Publié le 22 août 2019 , 8:10
Mis à jour le: 22 août 2019 8:10
les rebelles de la Seleka à Bambari
Les rebelles de la Seleka dans leur base à Bambari le 11 mars 2015. Par Reuters

 

Des membres du gouvernement centrafricain ont évalué ce jeudi les projets de construction ou de réhabilitation d’infrastructures dans la ville centrafricaine de Bambari (centre), connue comme l’ancienne base de la rébellion de la séléka entre 2012 et 2015, a-t-on appris jeudi du ministre centrafricain du Développement de l’énergie et des ressources hydrauliques, Herbert Gontran Djono Ahaba.

 

D’après M. Djono Ahaba, ces travaux sont, entre autres, les bâtiments administratifs, les routes, dont certaines seront bitumées, une grande première en dehors de la capitale, l’aménagement des points d’eau, les centres de santé, écoles et collèges, etc.

Au pic de la crise qui a secoué la République centrafricaine (RCA) entre 2013 et 2015, Bambari avait été considéré comme la capitale de la Séléka, tenue surtout par Ali Darassa du mouvement armé dénommé Unité pour la paix en Centrafrique (UPC).

En janvier 2017, le gouvernement et la mission onusienne en Centrafrique (MINUSCA) voulaient faire de Bambari une ville pilote sans armes et sans groupes armés.
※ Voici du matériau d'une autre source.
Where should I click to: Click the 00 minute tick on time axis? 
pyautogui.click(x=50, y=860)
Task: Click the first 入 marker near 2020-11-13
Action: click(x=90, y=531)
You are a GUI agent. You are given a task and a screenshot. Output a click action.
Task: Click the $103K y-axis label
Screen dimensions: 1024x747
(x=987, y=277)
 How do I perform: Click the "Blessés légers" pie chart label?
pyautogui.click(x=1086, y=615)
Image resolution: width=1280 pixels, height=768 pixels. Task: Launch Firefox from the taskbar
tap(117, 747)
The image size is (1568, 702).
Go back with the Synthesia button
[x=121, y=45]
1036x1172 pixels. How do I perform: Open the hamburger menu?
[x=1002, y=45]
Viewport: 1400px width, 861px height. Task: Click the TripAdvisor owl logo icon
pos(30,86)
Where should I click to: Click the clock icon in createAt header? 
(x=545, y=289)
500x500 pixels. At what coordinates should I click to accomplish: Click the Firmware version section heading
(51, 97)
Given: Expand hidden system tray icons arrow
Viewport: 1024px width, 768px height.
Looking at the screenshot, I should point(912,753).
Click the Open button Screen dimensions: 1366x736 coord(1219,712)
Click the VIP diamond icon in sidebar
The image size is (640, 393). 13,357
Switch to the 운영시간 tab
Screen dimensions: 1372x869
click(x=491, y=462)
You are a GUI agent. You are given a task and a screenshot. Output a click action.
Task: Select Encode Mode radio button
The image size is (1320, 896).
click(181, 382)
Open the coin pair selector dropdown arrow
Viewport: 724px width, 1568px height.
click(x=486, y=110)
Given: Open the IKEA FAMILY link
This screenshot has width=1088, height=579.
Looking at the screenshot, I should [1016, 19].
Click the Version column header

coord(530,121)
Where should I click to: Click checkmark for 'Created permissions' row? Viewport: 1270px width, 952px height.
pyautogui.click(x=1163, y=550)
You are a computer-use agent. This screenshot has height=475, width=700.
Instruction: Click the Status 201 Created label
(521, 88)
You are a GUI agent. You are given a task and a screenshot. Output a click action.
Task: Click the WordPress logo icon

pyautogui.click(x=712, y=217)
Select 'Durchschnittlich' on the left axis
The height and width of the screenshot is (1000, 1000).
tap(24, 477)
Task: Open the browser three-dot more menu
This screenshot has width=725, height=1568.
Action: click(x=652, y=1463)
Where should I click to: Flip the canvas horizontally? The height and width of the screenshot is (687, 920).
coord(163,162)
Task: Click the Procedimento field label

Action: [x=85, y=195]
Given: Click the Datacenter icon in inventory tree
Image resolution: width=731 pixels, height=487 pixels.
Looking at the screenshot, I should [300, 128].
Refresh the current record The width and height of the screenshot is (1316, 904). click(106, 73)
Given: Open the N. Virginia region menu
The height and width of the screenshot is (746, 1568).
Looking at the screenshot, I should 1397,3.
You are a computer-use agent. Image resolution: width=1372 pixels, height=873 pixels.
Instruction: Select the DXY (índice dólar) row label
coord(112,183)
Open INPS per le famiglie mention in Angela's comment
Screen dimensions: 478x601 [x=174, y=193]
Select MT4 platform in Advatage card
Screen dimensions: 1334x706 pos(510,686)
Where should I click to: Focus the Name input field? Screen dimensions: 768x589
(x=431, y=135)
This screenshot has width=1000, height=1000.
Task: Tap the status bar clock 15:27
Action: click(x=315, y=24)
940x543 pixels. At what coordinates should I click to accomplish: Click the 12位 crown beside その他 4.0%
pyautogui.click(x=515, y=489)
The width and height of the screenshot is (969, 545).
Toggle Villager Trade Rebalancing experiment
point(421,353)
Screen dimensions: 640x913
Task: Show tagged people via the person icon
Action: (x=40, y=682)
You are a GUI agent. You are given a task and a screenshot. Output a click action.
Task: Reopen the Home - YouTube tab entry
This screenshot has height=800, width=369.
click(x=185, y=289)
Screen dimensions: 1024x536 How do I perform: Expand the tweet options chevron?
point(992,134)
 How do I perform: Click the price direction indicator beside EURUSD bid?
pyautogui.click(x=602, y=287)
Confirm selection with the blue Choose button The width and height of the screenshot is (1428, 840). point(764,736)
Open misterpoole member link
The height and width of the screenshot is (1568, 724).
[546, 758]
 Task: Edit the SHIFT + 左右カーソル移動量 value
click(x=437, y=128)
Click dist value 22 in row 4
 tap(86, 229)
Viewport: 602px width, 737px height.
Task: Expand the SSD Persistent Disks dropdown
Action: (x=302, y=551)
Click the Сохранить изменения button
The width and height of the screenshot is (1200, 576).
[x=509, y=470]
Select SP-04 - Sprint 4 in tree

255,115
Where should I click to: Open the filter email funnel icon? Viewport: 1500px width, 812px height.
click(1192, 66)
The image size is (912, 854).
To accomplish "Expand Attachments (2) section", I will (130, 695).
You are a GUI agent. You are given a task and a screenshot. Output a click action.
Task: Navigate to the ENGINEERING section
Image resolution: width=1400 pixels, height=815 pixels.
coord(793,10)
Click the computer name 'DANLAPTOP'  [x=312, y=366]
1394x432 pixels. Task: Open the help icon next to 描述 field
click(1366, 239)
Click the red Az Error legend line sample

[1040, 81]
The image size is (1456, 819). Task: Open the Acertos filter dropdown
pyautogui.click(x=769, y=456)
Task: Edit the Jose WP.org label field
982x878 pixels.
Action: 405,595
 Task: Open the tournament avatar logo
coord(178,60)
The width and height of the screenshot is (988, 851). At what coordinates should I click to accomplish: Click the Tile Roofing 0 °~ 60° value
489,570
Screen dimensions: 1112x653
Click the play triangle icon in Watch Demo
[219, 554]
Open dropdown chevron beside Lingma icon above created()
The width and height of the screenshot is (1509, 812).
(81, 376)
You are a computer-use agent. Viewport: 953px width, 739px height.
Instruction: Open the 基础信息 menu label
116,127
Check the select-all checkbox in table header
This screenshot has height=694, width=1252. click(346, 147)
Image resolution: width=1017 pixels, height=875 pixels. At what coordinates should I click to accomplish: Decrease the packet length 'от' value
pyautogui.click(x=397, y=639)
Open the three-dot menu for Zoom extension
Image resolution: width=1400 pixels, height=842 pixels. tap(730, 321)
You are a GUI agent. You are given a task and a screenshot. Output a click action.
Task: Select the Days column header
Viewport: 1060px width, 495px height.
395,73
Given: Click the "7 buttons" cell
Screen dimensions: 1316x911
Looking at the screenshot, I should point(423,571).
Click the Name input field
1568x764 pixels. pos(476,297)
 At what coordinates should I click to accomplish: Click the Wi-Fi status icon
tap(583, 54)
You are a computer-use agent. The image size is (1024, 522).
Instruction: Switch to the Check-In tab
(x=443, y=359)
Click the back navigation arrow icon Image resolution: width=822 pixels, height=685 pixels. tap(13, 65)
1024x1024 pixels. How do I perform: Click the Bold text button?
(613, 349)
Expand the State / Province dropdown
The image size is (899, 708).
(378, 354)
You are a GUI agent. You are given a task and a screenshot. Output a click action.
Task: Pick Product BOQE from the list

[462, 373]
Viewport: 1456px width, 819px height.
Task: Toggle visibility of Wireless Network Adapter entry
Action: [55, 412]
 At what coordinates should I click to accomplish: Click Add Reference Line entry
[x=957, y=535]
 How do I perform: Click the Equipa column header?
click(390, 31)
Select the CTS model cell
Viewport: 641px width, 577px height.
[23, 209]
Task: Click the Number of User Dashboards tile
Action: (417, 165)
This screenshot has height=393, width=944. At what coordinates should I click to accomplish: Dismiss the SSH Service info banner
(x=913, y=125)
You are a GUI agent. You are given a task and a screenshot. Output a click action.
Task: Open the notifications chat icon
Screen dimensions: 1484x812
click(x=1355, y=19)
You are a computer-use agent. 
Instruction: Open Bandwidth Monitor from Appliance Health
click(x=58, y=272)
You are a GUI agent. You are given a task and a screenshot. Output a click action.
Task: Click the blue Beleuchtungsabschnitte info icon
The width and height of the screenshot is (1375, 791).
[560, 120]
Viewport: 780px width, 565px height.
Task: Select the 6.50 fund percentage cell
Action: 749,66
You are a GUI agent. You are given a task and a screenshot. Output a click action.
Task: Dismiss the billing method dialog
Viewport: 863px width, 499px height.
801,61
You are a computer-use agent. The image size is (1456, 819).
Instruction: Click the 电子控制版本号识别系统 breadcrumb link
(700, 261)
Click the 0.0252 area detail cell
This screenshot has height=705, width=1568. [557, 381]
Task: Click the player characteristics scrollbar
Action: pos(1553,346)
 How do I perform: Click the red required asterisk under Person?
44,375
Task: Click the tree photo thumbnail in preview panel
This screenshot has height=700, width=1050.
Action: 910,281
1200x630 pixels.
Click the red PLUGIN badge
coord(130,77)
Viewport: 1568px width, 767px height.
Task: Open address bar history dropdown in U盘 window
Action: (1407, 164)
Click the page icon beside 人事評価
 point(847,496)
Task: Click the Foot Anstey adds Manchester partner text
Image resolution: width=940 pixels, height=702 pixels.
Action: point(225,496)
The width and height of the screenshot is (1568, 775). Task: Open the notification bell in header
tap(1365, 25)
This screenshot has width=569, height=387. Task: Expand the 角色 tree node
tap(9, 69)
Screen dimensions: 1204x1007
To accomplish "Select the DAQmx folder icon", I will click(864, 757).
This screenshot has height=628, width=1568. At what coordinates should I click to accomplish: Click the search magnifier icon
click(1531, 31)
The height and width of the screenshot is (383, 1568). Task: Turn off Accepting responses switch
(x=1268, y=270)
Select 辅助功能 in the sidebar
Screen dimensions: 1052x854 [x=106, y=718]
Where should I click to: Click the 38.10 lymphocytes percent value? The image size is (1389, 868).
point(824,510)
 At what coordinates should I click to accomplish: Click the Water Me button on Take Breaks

M. Darassa a donc quitté la ville en respectant l’ordre. Seulement, ses éléments sont revenus en renfort en octobre dernier.

Heureusement, avec la signature de l’accord de paix longuement négocié à Khartoum au Soudan puis signé à Bangui le 6 février dernier entre le gouvernement et quatorze groupes armés, de bons signes d’apaisement ont été enregistrés, conduisant le gouvernement à choisir Bambari comme la ville d’accueil de la célébration de Journée mondiale de l’alimentation en octobre prochain.